Tuesday, May 11, 2010

PQ maintains lead, ADQ gets bump

Léger Marketing's latest provincial voting intentions poll in Quebec shows little change, but the Action Démocratique is up a little.The Parti Québécois leads with 40%, unchanged since Léger's poll at the beginning of April. The Liberals are up one to 31%.

The ADQ is up two points to 12%, more in line with where they were when Mario Dumont was leader prior to 2007. It isn't surprising to see the ADQ back up to this level, as the Liberals have removed themselves as an option in light of the recent scandals and corruption allegations.

Québec Solidaire is down one to 8% while the Greens (PVQ) are down one to 7%.

The PQ leads among francophones with 48%, up two points. The PLQ is next with 22% (down one) and the ADQ follows with 15% (up four).

Among non-francophones, the Liberals are at 65% (up four). Next is the PVQ at 13% (up one) and QS with 10%.

The PLQ's strength remains to be in Montreal, where the party leads with 40% (up five). The PQ is not far behind with 34%, down one. The PVQ follows with 10% (up one). We saw how the PVQ did better in the West Island in 2008.

In Quebec City, the PQ has a solid lead with 39%, unchanged since April. The ADQ is back up and competitive with 27% around the capital, up nine points. The PLQ follows with 19%, down six.

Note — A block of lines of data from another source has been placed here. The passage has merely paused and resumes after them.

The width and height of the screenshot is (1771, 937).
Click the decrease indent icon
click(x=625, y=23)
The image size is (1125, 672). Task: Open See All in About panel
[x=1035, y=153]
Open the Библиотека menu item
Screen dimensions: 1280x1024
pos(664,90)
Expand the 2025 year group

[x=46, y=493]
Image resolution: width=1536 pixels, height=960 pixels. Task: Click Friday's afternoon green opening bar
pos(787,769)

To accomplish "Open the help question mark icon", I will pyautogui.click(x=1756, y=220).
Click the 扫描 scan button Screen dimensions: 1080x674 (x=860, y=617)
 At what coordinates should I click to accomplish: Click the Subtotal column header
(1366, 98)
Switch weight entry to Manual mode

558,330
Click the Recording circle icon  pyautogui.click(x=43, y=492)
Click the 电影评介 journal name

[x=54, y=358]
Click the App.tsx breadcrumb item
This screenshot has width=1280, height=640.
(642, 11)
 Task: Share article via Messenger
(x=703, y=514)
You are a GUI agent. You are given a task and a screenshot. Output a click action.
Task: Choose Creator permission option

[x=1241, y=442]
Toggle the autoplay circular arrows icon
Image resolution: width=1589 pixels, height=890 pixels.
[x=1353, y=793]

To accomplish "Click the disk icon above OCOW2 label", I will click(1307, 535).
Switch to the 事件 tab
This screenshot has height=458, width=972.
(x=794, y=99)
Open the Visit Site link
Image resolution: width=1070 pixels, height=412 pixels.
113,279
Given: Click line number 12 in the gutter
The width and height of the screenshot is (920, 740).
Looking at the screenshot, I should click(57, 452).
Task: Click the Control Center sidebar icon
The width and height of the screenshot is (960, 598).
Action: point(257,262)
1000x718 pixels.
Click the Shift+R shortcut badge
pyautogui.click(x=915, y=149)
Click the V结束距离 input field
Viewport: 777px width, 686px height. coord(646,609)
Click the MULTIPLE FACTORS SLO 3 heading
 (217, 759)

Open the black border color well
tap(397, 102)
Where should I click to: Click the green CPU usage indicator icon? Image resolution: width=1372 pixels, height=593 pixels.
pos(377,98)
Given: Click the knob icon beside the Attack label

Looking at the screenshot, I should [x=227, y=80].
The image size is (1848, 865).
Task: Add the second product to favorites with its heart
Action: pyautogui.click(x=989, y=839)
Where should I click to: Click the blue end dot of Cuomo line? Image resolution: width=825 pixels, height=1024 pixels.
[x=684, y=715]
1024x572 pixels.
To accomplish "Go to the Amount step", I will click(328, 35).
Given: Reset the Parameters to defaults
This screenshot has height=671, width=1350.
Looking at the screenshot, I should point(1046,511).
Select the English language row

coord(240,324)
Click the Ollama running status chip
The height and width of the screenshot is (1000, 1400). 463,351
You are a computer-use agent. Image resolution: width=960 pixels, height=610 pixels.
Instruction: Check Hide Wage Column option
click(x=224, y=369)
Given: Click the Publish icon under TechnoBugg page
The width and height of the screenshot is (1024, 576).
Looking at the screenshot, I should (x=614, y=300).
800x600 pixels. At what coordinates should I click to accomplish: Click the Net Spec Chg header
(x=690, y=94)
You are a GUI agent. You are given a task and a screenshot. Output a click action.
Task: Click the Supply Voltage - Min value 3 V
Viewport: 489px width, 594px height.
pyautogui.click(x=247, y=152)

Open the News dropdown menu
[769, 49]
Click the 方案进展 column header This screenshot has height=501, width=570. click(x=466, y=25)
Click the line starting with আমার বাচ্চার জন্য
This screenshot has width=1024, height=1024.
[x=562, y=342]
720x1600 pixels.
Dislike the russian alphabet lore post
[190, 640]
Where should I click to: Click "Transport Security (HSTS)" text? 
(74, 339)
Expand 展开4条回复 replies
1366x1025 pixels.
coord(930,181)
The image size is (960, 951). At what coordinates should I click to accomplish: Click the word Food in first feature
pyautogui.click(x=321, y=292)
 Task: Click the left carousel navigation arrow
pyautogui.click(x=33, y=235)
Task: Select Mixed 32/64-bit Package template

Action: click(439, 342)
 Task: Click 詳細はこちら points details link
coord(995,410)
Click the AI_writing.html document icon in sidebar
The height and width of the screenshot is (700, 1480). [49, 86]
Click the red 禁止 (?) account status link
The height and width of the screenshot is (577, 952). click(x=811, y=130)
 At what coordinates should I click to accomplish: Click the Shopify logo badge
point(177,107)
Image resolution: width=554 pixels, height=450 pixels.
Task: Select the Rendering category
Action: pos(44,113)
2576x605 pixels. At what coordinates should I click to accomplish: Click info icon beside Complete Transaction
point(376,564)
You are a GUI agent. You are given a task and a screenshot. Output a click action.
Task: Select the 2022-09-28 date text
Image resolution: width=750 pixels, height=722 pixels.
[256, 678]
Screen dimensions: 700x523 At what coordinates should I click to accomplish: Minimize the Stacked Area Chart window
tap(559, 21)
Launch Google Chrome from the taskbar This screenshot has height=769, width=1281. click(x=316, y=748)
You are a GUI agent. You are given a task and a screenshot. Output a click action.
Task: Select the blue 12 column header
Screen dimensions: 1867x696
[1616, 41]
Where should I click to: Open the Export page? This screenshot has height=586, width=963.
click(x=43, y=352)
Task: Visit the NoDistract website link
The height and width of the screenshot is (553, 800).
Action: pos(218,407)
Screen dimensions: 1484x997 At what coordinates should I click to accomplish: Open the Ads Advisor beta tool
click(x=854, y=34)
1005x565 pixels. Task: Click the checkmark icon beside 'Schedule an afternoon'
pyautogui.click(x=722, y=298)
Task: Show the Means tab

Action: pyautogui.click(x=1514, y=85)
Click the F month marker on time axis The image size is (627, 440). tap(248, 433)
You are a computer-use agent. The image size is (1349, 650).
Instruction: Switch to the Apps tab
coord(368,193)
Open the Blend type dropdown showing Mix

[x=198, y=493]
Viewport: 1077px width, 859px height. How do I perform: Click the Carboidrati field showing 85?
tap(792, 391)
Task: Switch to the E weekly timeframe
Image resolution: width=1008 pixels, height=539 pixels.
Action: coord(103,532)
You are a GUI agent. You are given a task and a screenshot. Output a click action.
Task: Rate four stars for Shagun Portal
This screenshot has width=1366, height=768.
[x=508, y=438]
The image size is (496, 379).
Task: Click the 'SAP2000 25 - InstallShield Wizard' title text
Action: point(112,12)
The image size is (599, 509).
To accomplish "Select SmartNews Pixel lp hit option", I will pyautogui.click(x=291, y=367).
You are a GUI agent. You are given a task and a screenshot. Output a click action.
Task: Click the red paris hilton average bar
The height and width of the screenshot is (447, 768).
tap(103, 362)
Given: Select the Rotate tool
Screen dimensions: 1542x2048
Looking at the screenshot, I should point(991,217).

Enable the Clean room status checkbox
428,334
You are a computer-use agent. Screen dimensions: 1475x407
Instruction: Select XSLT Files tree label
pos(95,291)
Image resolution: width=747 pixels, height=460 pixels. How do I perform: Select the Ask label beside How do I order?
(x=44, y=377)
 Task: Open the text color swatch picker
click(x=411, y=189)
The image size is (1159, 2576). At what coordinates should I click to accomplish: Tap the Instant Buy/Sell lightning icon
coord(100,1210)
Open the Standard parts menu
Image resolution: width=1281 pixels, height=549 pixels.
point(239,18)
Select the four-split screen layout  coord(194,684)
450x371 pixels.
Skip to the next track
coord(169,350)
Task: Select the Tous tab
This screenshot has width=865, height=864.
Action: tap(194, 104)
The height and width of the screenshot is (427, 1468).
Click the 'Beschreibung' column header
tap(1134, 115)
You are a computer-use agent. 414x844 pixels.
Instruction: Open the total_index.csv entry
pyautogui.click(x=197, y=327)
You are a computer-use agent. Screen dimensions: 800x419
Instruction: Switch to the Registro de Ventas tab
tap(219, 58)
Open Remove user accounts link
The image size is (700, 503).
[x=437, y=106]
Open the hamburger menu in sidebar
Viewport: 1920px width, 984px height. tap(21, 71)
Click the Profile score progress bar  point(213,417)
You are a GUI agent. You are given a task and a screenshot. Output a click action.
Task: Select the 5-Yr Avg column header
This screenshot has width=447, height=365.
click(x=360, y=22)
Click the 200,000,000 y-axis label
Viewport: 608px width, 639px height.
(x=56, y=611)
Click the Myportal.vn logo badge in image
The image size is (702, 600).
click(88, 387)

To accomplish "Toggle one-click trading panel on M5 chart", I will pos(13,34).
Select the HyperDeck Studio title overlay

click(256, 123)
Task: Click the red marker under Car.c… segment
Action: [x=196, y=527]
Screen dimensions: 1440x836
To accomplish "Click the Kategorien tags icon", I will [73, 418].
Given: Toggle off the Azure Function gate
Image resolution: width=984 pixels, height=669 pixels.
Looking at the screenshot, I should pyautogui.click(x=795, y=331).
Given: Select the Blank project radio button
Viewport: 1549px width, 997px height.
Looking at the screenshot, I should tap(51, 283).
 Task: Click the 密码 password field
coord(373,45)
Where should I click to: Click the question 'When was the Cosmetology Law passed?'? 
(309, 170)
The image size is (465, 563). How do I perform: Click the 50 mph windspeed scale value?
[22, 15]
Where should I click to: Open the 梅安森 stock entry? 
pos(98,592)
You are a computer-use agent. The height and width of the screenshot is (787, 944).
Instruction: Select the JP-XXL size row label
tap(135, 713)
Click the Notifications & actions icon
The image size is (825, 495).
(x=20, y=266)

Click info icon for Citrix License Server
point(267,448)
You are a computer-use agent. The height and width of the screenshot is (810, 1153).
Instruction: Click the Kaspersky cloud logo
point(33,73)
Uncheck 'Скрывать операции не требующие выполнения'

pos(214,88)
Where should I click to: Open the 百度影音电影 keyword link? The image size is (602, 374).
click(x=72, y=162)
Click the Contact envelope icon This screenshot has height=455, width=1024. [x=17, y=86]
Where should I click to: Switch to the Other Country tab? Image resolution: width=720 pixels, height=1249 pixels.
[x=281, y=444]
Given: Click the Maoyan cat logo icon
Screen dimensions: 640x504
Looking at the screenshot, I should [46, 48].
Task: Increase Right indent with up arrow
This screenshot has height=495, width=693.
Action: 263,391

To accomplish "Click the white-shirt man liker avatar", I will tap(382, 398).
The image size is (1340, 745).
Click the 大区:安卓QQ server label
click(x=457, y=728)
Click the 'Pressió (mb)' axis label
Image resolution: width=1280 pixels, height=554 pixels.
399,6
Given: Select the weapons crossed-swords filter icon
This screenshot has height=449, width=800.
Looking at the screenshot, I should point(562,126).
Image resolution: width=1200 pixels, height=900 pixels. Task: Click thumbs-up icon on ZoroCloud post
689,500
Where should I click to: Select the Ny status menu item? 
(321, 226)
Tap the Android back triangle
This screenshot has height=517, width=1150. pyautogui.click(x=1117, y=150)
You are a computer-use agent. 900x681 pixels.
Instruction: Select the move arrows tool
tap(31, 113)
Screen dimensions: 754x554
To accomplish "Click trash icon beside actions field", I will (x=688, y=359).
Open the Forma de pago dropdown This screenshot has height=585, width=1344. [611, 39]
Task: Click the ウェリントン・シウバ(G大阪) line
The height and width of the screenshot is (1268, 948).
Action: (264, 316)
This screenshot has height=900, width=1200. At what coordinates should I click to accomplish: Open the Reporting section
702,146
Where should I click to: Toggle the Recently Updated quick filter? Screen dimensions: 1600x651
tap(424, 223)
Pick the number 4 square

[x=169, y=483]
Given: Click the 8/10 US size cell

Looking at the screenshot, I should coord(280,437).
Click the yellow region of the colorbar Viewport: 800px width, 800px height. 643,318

Finally, in the rest of Quebec the PQ dominates with 46% (unchanged). The PLQ is at 24% (down two) and the ADQ is at 16% (up four).

Pauline Marois of the PQ is the favourite for Premier with 26% (down one). Jean Charest, current Liberal premier, is next with 18% (up one). Amir Khadir (QS, up one) is at 9%, and Gérard Deltell (ADQ) follows with 6% (down one).

The Parti Québécois would win 71 seats, followed by the Liberals with 46, the ADQ with 6, and QS with 2.

The PLQ can be happy that the bleeding has stopped, at least for now. But losses among francophones and around the capital hurt the party.

This is a good poll for the PQ, as they have maintained their lead and have either made gains or stayed stable among francophones, in Quebec City, and in the "rest of Quebec". Those are the PQ's areas of strength.

It is also a relatively positive poll for the ADQ, as they back to being a factor around the capital and outside of Montreal.